Immer korrekt, immer höflich, immer Haltung zeigend: Max Raabe ist der perfekte Gentleman. Etwas steif wirkt er am Mikrofon, die Pomade im Haar scheint dann auf den gesamten gefrackten Körper zu wirken, aber das ist lediglich ein Manierismus aus den 30er Jahren, denen Raabe sein künstlerisches Leben gewidmet hat. Mit Erfolg: Am Sonntag hat er ohne mit der Wimper zu zucken die ausverkaufte Beethovenhalle in die Vergangenheit versetzt, in die Zeit der gediegenen Tanzmusik-Orchester, der tadellosen Erscheinungen – und der feinen Ironie, wie so manches altes Lied beweist.
Im Gegensatz zu der Aussage seiner Eröffnungsnummer ist Max Raabe auch gut, wenn jemand zuschaut. Dann vielleicht sogar ganz besonders. Mit typisch näselnder Stimme singt er Stücke von Friedrich
Holländer, Kurt Weill, Robert Gilbert oder Walter Jurmann, wechselt auch mal ins Englische oder Italienische, präsentiert Tango, Paso Doble und Foxtrott und mischt die alten Stücke mit den neuen,
die er zusammen mit Annette Humpe geschrieben hat. Ab und an mimt er den Frauenversteher, weiß zum Beispiel, dass Susi nicht küssen wird (und schon gar nicht alleine, wie Raabe ebenfalls weiß)

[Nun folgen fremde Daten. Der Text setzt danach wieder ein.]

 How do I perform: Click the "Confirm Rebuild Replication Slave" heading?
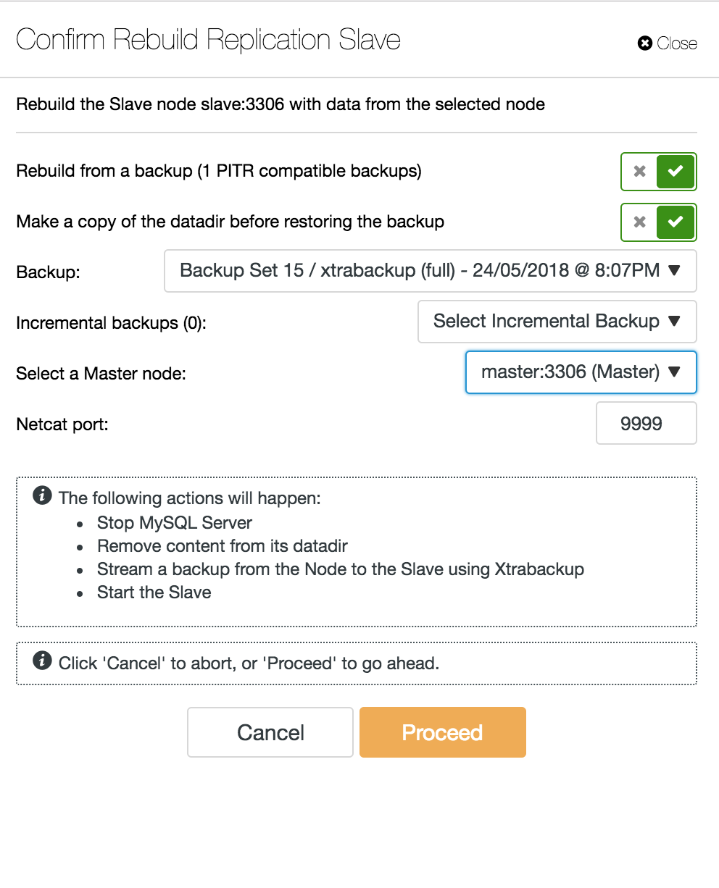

oder dass die holde Weiblichkeit kein Problem damit hat, parallel Geld zu überweisen, den Kühlschrank zu enteisen, Aktien zu verkaufen und nen Marathon zu laufen. Zwischendurch geht er auf
Reisen, empfiehlt einen Flug zum Mars oder einen Ahnenforschungstrip zum Amazonas und sucht dann doch den Weg zur Seligkeit über einen Frauenmund. Gerne lässt er sein Palast-Orchester auch mal
für zwei Swing-Nummern ganz allein. Einen Schritt zurück, in den Hintergrund treten: Das macht Raabe immer wieder, sobald er nichts zu tun hat. Dann überlässt er seinen Musikern das Feld, etwa
Altsacofonist Johannes Ernst oder der bezaubernden Violinistin Cecilia Crisafulli, die sowohl einen musikalischen als auch einen optischen Akzent inmitten der bieder wirkenden Männerriege
setzt.
Viele Stücke blühen durch Max Raabe und das Palast-Orchester richtig auf: wunderbar etwa das kecke Arrangement von „Schöne Isabella von Kastilien“ oder Kurt Weills „Speak Low“. Dagegen wirkt
Jerome Kerns „I won't dance“ zu hektisch und die „Over the Rainbow“-Version auf der Glasharfe zu einschläfernd, um den Originalen wirklich gerecht zu werden. Die Ausflüge in die Welt der
Jazz-Standards zünden leider nicht, im Gegensatz zu den deutschen Chansons, die Raabe teilweise einfach nur lakonisch mit Komponist und Texter ankündigt, um dann wieder mit pointierten
Moderationen zu überraschen und etwa lächelnd statt auf die Fertigstellung des Berliner Flughafens auf die Kontinentalverschiebung setzt, die Europa so lange in Richtung der Britischen Inseln
drängt, bis der Flughafen Heathrow in Brandenburg liegt. Bis dann Schluss ist. Zumindest mit dem Konzert. „Niemand bedauert das mehr als wir“, gesteht Raabe, „doch am Ende kommt immer der
Schluss.“ Na ja, fast. So leicht lassen die Bonner Fans den Dandy nicht weg. Und so kommt es, wie es kommen muss: Am Ende bleibt alles am Kaktus hängen.